**WHAT TO WORK ON:** Convert the data from the line containing "Screen dimensions: 1204x993" through the end into a numbered list, one item per line, with blank lines and pictures left out.
⟨
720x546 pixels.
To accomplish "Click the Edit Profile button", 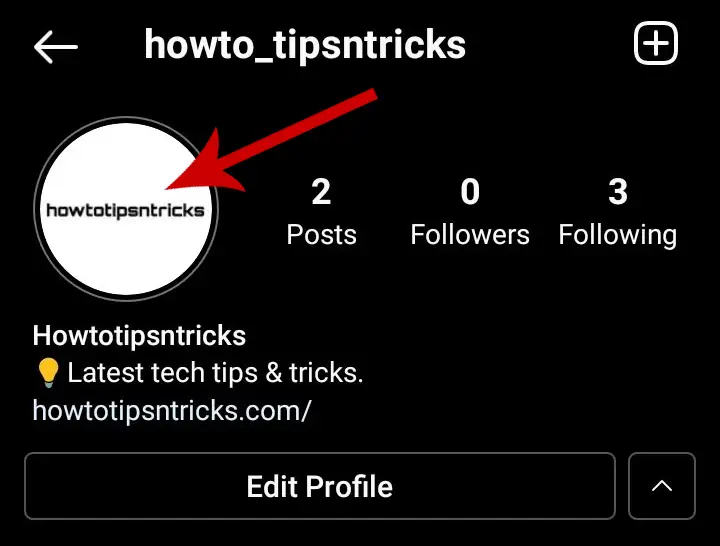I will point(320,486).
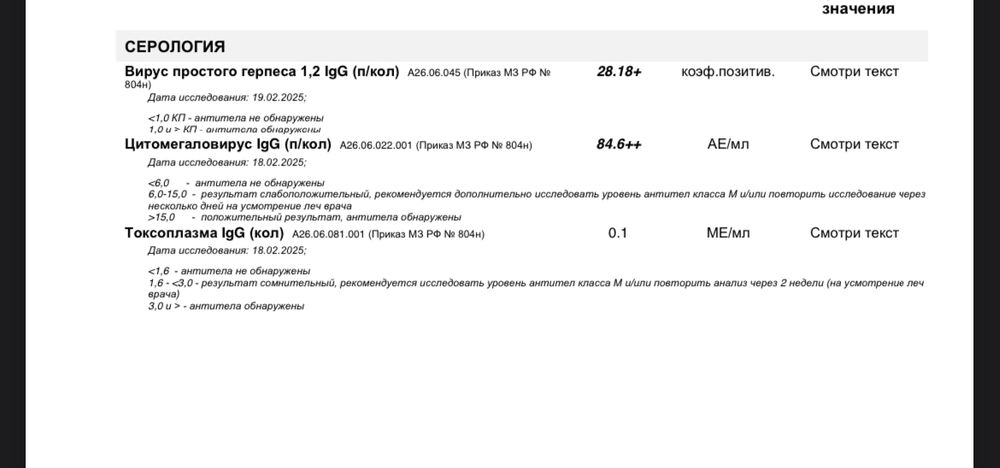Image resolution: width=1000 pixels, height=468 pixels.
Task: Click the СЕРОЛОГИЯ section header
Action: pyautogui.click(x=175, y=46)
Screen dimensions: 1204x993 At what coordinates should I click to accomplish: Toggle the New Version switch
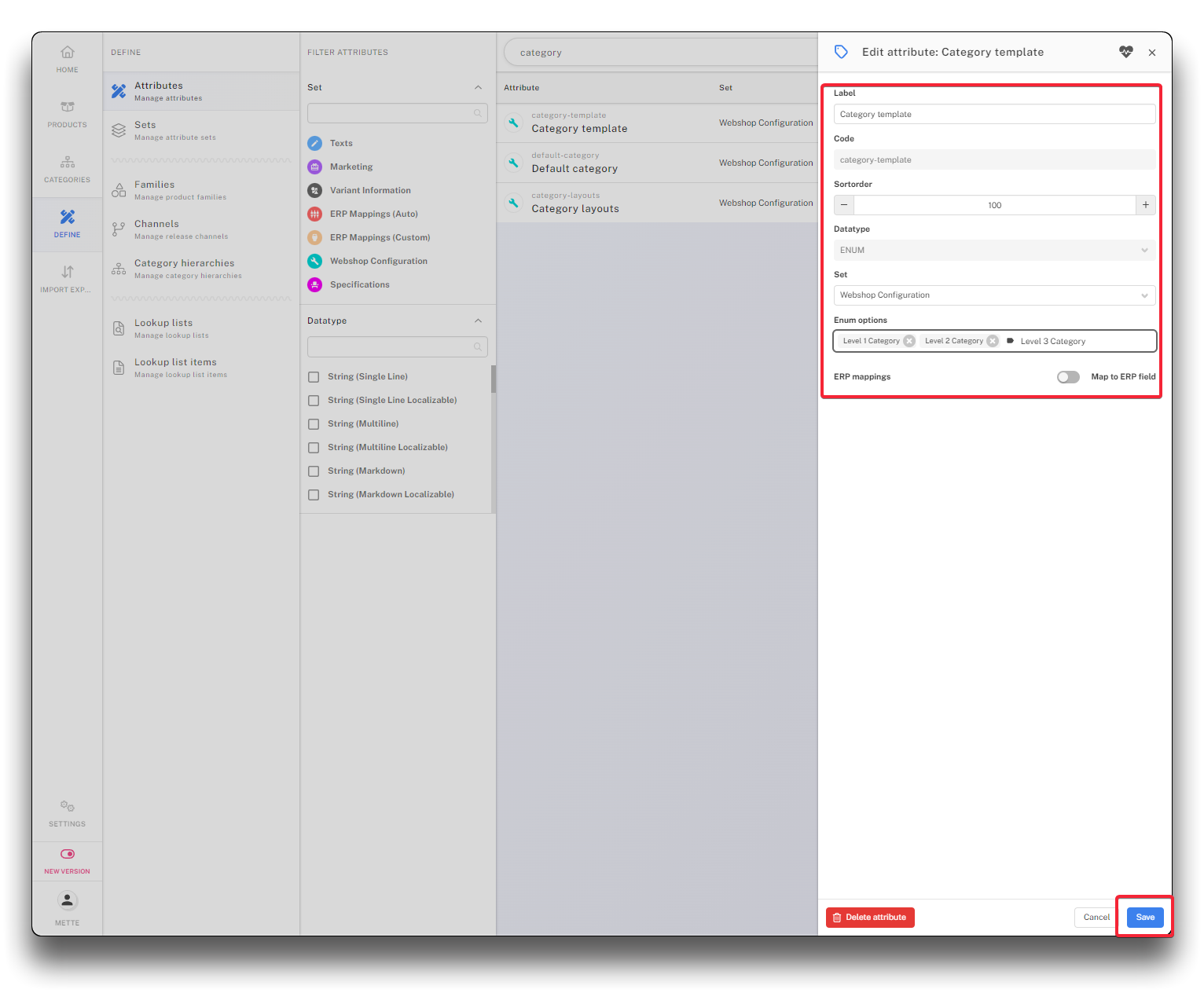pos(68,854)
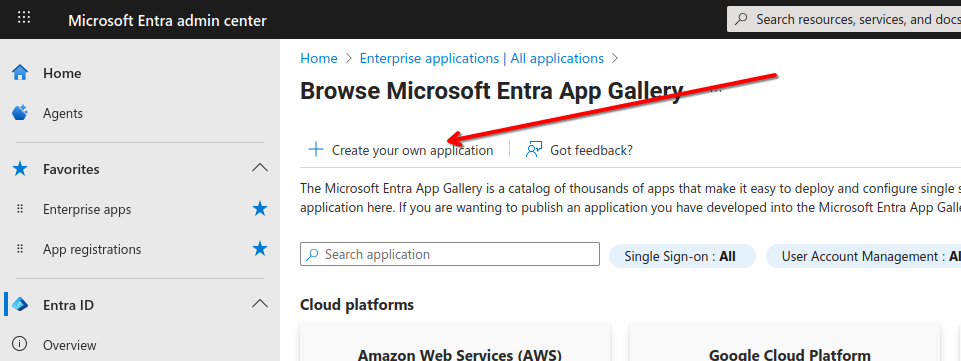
⟩
**WRITTEN RESPONSE:**
1. Screen dimensions: 1204x993 At what coordinates should I click to accomplish: Toggle the New Version switch
2. pos(68,854)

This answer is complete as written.